• [EXERCISE INPUT]:
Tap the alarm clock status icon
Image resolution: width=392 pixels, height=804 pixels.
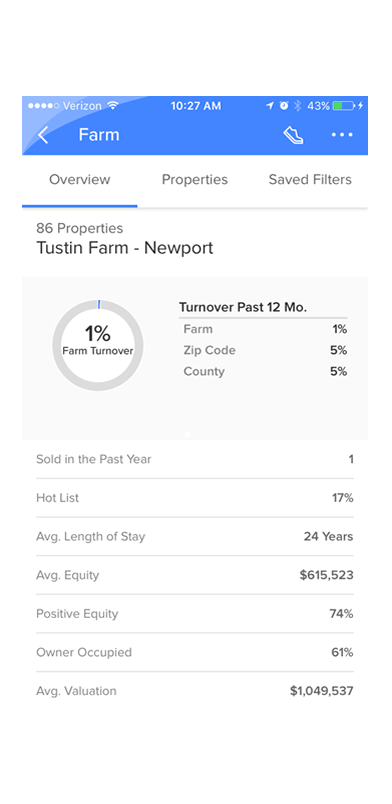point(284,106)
--
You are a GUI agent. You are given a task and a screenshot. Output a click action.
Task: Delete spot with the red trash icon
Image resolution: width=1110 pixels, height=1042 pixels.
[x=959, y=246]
...
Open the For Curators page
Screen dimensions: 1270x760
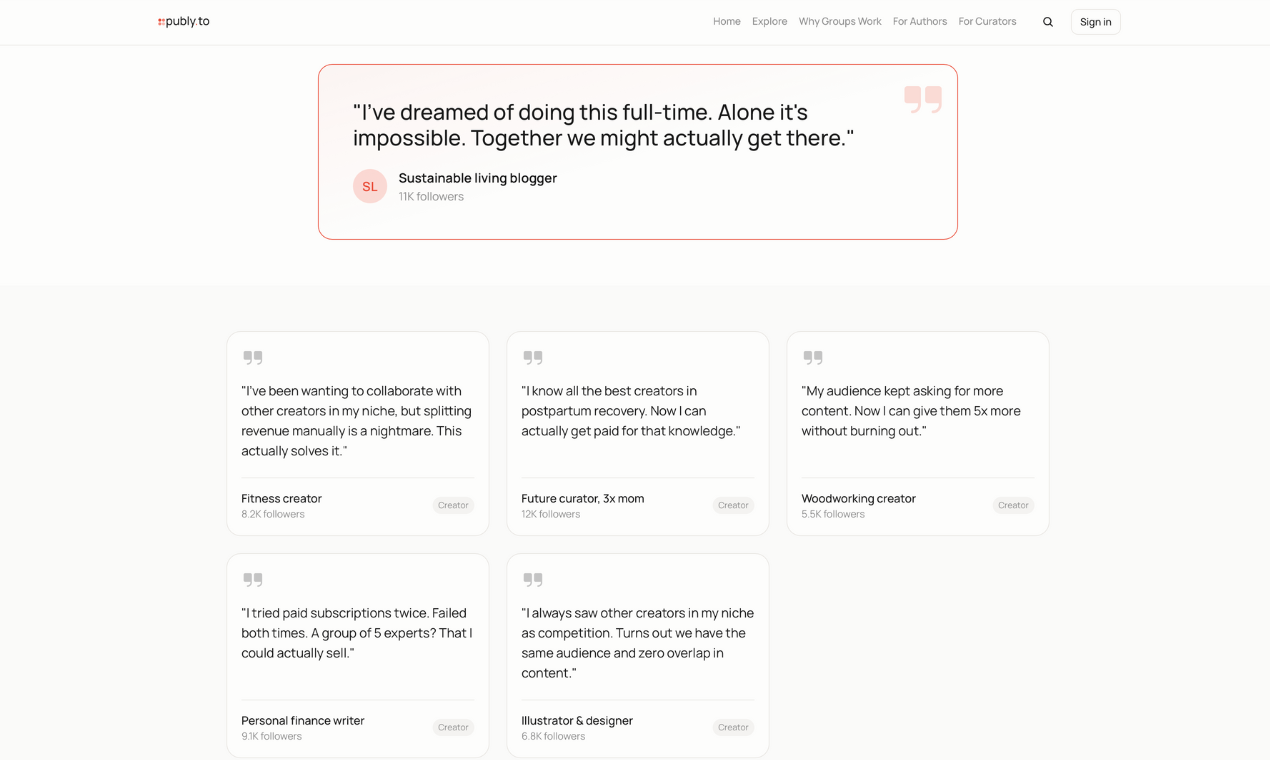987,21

• [TASK GOAL]: Whenever "icon" shows up in a line of the listing, copy that whole line.

• [EXPECTED OUTPUT]:
Tap the alarm clock status icon
Task: Delete spot with the red trash icon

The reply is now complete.